Prove that the eigenvalues of $A = (B + I)(B-I)^{-1}$ are $\left\{\lambda_i(A) = \frac{\lambda_i(B) + 1}{\lambda_i(B) - 1};i\le n\right\}$.
Prove that, for every $i$, $Re(\lambda_i(A))<0$ if and only if the spectral radius of $B$ satisfies $\rho(B) < 1$.
Thank you so much in advance, especially if you can correct my statement.
If the spectral radius is less than $1$, the result is pretty immediate.

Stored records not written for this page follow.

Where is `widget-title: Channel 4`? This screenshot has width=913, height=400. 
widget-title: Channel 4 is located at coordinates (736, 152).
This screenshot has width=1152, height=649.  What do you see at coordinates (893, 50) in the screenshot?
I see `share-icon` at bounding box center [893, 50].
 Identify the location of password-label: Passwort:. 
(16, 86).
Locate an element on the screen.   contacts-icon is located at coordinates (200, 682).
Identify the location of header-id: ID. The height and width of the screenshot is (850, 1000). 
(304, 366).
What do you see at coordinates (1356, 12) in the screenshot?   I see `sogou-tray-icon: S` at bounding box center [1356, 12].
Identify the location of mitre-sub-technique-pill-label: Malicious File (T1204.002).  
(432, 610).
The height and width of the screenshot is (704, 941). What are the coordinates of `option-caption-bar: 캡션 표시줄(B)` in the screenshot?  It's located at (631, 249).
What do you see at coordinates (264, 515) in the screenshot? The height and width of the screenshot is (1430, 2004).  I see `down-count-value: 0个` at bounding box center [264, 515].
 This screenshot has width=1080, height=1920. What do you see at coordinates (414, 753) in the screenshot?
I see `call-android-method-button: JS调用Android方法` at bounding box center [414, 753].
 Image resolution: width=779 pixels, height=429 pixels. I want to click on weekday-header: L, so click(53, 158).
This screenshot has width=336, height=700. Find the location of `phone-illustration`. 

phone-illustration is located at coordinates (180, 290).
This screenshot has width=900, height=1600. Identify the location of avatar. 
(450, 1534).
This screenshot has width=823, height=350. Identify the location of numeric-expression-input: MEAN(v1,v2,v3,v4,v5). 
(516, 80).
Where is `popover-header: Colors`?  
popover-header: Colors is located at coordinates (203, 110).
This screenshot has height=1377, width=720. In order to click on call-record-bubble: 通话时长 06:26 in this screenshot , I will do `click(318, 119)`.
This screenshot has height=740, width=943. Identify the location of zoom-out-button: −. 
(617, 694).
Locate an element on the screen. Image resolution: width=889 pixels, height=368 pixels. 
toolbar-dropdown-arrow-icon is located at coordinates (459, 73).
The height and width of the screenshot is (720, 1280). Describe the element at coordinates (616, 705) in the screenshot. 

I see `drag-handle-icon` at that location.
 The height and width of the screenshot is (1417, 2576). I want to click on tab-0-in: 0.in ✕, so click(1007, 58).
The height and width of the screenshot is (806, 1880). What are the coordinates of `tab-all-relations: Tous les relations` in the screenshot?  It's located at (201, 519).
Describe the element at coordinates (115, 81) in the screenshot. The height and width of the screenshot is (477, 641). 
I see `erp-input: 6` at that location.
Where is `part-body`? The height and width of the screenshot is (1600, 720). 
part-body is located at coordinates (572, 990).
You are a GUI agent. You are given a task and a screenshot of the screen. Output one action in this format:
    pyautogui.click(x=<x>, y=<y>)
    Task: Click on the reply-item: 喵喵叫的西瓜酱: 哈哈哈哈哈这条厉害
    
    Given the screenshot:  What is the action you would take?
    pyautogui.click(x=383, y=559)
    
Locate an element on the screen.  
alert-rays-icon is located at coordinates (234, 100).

Let $(v, \lambda)$ be an eigenpair for $B$. Then $(v, \lambda + 1)$ is an eigenpair for $B+I$ and $(v, \lambda-1)$ is an eigenpair for $B-I$. If $\lambda \not= 1$ (which is guaranteed if $\rho(B) < 1$) then $(v, \frac{1}{\lambda - 1})$ is an eigenpair for $(B-I)^{-1}$, and putting it together, $(v, \frac{\lambda +1}{\lambda-1})$ is an eigenpair for $A$.
The other direction is absolutely not true. We can just look at $1 \times 1$ matrices for a counterexample. For instance, take $B = 3$. Then $\rho(B)= 3$, and yet still $A = 2$ has eigenvalue $2 = \frac{3 + 1}{3 - 1}$.